*** Opening Information provided ***
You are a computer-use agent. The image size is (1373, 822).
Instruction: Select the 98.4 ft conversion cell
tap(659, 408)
*** Closing Information provided ***
*** Opening Information provided ***
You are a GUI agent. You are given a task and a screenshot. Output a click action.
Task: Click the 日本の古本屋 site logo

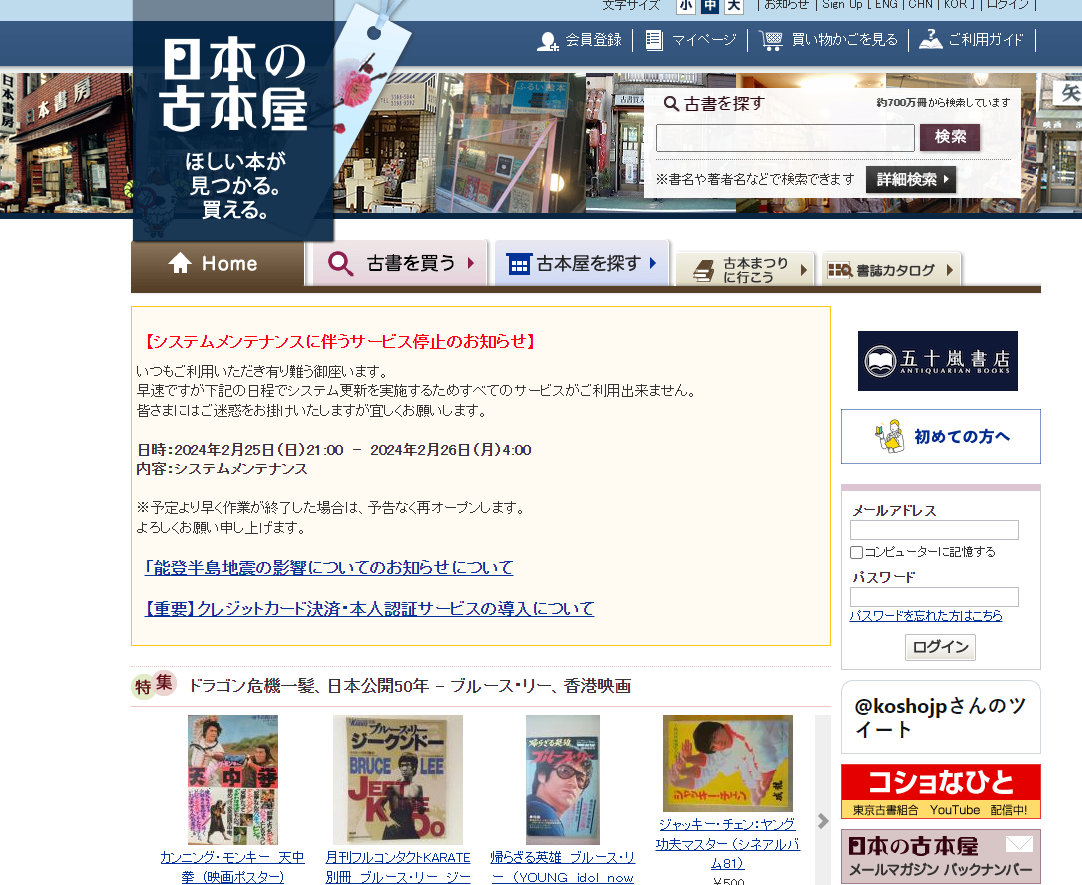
*** Closing Information provided ***
*** Opening Information provided ***
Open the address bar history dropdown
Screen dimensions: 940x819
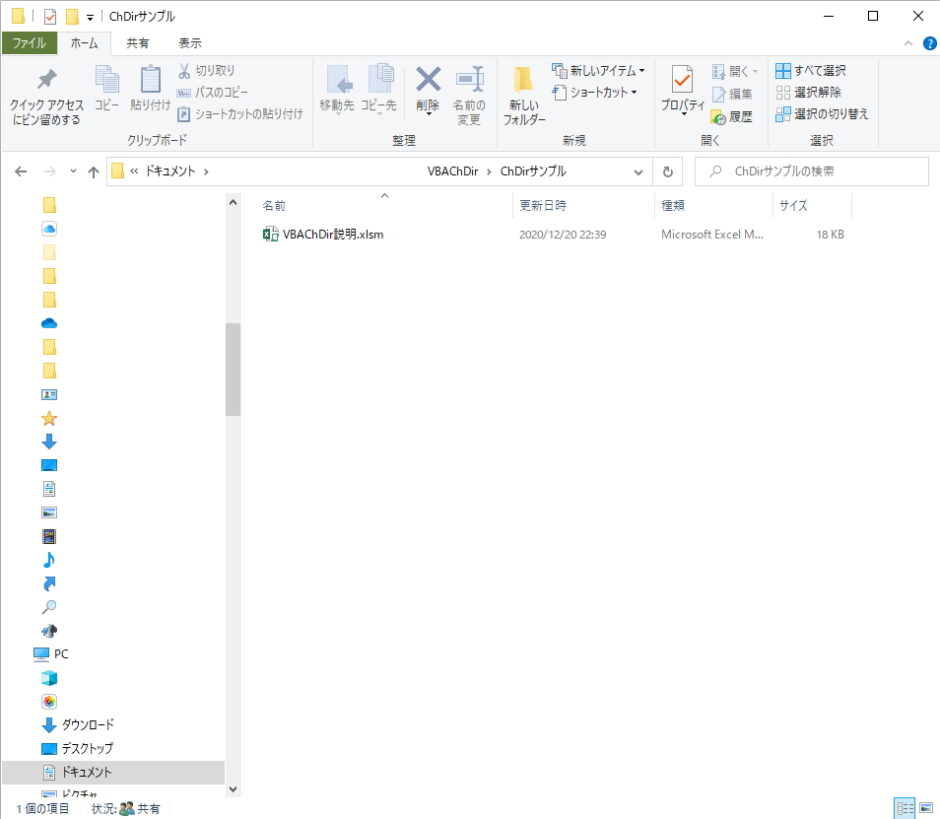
*** Closing Information provided ***
Task goal:
Take the stretch of lines above from the one containing "You are a GUI" through the one containing "Task: Click the 日本の古本屋 site logo" and repeat it exactly, adding no other line.

Solved exercise:
You are a GUI agent. You are given a task and a screenshot. Output a click action.
Task: Click the 日本の古本屋 site logo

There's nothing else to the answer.